Bereits im November schrieben Jurist:innen im Verfassungsblog:
Restriktive Verwaltungspraxis und drohende Strafverfolgung haben für die Klimacamps ein prekäres Umfeld geschaffen. Die Versammlungsbehörden untersagen häufig selbst einfachste Infrastruktur für die Sicherheit und für elementare Bedürfnisse (wie Sanitäranlagen, einfache Sitzgelegenheiten). Nur noch die „Hartgesottenen“ haben die Ausdauer, Protest unter diesen Bedingungen längerfristig aufrecht zu erhalten.
Eine solche Praxis ist nur schwer mit der Bedeutung der Versammlungsfreiheit für eine demokratische Gesellschaft in Einklang zu bringen. Für die Camps ist der Schutz von Art. 8 Abs. 1 GG essentiell: Nur wenn ein Protestcamp insgesamt unter dem Schutz der Versammlungsfreiheit steht, kann es ohne zusätzliche Anzeigen oder Genehmigungen im öffentlichen Raum durchgeführt werden. Straßen-, Wege- oder Grünflächenrecht lassen sonst eine dauerhafte Belegung von Plätzen, Straßen oder Parks oft nicht zu.
Im konkreten Fall, gegen den sich GFF und Fridays for Future nun wehren, hatte das Ordnungsamt Dresden im August 2020 den Antrag auf benötigte Funktionszelte eines Klimacamps zurückgewiesen. Das örtliche Verwaltungsgericht erkannte diese Infrastruktur nicht erforderlich für den Protest an, es argumentierte, die Teilnehmenden könnten zu Hause oder in Hotels übernachten.
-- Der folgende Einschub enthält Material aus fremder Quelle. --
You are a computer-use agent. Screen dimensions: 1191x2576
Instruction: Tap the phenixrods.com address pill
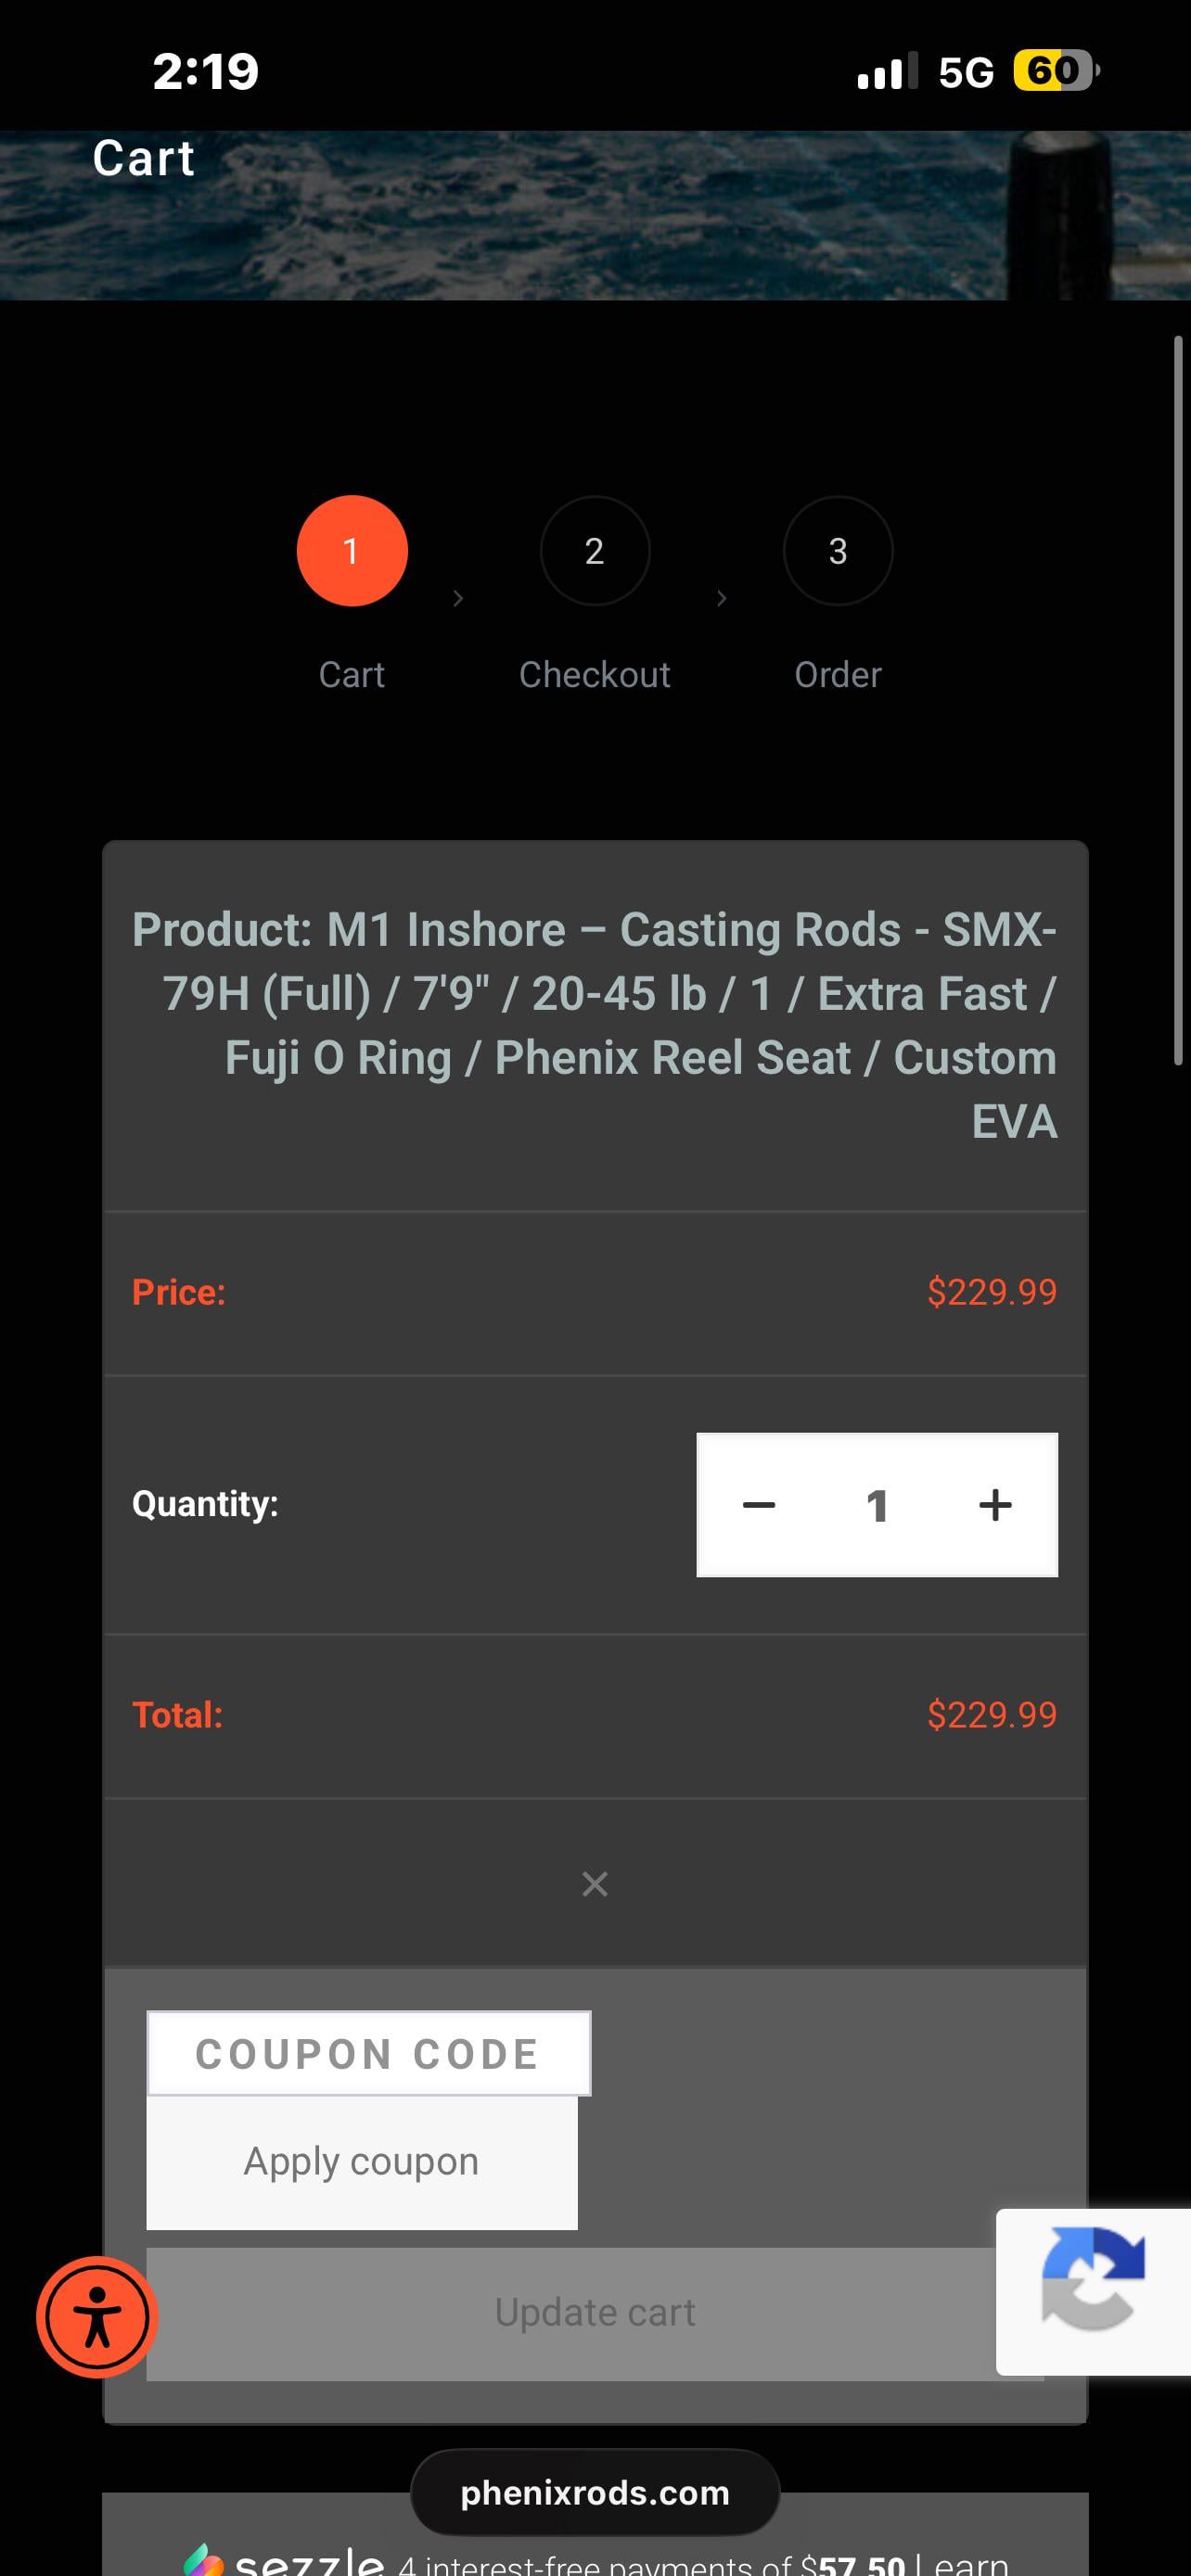(595, 2493)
Luca Salis von Fridays for Future sagt: „Anstatt endlich wirksame Klimapolitik umzusetzen, versucht man Klimacamps mit absurden Auflagen loszuwerden.“
Um nun höchstrichterliche Entscheidungen zugunsten eines starken Selbstbestimmungsrechts der Aktivist:innen zu erreichen, klagen GFF und Fridays for Future gegen das Verbot des Klimacamps in Dresden vor dem lokalen Verwaltungsgericht. Außerdem beteiligt sich die GFF an einem Revisionsverfahren vor dem Bundesverwaltungsgericht gegen das Land Nordrhein-Westfalen. In diesem Verfahren geht es um ein Klimacamp im Rheinland, das die Klägerin 2017 als Protest gegen den fortschreitenden Braunkohleabbau in NRW angemeldet hatte.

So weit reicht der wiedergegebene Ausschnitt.